Bir erkeğin 20 yıl sonra ortaya çıkan gizli ilişkisiyle yolları kesişen, biri İngiliz diğeri Fransız iki kadının, uzlaşma kültürü ve olgunlukla bu duruma katlanmaları, Aleem Khan’ın elinden çıkma senaryoda inandırıcı bir dille işlenmiş. Kültürleri farklı da olsa kaybettikleriyle birbirlerine bağlanan iki kadının özgün öyküsünü film, empati duygusunun öne çıktığı yalın bir sinema diliyle anlatıyor.

Film, konusuyla akrabalık taşıdığı Ferzan Özpetek’in ‘Cahil Periler/ Le Fate İgnoranti’si (2001) bir İtalyan çiftin bir trafik kazası sonrasında yıkılan mutluluğuna odaklanıyordu. Erkeği ölünce acılı kadının bulduğu gizemli bir tablo kocasının sağlığında kendisini aldattığı şüphesini getirir. Elde ettiği sonuç zannettiğinden de ilginç çıkar.

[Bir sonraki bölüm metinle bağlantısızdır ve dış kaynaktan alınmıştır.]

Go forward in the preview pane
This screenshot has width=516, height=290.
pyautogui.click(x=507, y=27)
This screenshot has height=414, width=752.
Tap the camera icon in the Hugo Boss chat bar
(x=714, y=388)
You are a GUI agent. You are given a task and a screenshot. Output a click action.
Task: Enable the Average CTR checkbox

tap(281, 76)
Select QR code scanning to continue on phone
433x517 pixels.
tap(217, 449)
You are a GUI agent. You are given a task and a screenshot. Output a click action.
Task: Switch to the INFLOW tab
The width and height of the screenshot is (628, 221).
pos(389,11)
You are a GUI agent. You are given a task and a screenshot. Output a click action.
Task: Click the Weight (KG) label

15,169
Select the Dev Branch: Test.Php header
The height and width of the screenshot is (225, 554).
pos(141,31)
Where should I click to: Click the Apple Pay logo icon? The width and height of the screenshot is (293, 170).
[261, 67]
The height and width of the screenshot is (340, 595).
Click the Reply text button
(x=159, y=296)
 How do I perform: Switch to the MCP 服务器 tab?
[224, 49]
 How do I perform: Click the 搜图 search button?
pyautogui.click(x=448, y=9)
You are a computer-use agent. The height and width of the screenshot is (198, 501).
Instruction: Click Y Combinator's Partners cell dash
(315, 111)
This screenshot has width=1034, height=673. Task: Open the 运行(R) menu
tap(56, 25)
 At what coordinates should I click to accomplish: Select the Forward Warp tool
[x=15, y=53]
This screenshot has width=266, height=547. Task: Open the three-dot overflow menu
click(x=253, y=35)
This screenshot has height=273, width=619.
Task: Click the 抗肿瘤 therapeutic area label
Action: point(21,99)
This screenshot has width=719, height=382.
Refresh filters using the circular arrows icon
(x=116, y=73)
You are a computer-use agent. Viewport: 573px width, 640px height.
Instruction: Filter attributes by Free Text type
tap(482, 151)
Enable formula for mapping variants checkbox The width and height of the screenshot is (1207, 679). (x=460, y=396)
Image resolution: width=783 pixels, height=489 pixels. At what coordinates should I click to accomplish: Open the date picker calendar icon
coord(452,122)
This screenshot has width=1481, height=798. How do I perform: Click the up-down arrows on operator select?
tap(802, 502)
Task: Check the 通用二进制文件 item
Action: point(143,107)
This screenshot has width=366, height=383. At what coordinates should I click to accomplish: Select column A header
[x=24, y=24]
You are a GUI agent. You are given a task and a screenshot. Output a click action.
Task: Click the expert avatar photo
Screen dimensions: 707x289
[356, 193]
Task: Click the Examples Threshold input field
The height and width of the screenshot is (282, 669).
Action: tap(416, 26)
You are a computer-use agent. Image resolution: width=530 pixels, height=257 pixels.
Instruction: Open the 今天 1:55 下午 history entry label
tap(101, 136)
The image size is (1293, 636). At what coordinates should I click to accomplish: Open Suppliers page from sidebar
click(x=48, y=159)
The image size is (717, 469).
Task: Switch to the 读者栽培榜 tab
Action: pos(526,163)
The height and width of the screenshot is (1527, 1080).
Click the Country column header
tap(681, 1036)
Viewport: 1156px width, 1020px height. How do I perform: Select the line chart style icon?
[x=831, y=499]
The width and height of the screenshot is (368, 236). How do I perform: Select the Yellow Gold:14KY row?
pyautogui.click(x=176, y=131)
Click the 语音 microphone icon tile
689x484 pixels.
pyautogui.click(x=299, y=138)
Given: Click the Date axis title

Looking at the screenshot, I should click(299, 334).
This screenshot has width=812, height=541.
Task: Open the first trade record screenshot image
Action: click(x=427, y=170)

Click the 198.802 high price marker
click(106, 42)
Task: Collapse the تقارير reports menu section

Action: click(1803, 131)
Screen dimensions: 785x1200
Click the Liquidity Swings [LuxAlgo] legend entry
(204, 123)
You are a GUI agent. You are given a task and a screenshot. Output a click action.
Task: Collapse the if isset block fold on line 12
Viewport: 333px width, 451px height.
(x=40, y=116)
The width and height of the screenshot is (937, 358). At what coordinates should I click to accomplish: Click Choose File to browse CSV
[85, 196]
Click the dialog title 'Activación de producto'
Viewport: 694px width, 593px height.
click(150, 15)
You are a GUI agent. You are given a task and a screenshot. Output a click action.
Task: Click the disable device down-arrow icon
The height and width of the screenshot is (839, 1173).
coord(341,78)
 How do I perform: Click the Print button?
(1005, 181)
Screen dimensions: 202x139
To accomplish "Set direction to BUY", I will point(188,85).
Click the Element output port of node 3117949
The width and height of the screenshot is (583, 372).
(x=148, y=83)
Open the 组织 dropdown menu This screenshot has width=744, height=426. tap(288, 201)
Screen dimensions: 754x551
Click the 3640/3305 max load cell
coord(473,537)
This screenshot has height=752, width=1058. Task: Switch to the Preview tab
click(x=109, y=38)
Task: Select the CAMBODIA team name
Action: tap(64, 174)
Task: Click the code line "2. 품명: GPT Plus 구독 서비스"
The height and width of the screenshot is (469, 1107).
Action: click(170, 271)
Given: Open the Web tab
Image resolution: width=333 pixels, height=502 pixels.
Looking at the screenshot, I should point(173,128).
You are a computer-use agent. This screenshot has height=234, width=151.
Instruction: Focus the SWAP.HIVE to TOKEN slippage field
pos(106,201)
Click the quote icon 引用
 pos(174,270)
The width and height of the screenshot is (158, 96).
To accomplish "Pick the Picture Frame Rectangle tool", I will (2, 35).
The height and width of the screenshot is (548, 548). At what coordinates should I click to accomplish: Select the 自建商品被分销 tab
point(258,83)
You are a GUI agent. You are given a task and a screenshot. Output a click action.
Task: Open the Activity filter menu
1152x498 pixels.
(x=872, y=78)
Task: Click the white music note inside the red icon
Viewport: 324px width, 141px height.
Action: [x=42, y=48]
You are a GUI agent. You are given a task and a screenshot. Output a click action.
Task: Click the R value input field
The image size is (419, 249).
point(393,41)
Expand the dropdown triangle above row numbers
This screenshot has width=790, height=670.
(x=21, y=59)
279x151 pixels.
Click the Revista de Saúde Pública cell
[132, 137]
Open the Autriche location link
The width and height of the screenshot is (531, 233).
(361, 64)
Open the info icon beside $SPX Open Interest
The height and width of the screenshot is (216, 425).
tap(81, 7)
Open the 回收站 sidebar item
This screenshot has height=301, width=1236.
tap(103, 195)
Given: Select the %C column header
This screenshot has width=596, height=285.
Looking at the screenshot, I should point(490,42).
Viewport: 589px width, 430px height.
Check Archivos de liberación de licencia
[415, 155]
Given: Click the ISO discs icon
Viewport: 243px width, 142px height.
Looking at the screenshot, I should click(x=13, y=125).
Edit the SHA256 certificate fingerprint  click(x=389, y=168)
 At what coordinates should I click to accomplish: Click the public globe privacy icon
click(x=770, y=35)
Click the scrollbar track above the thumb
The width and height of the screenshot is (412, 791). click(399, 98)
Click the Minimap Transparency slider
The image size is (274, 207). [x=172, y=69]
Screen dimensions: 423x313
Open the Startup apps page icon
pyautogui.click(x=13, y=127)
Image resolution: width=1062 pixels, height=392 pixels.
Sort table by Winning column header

Tanıdığını zannettiği ama hiç tanımadığını gördüğünü, ancak kocasını bir yabancıyla paylaşma şokunu çabuk atlatan Fahima rolünde Joanna Scanlan (60) çok başarılı. İngiliz yazar- yapımcı -sinema ve TV oyuncusu, bu kompozisyonuyla Selanik Film Festivali’nde En İyi Kadın Oyuncu Ödülü’nü kazandı. Rakibesi Genevieve’de, deneyimli Fransız aktris Nathalie Richard (58) evli olduğunu bildiği halde sevdiği erkeğe bağlanan kadını canlandırıyor.

Michael Haneke’nin iki filminde (‘Caché’ ve ‘Happy End’) oynayan N. Richard, James Ivory’nin ‘Le Divorce’unda ve Jacques Rivette’in ‘La Bande A Quatre’ında da rol aldı.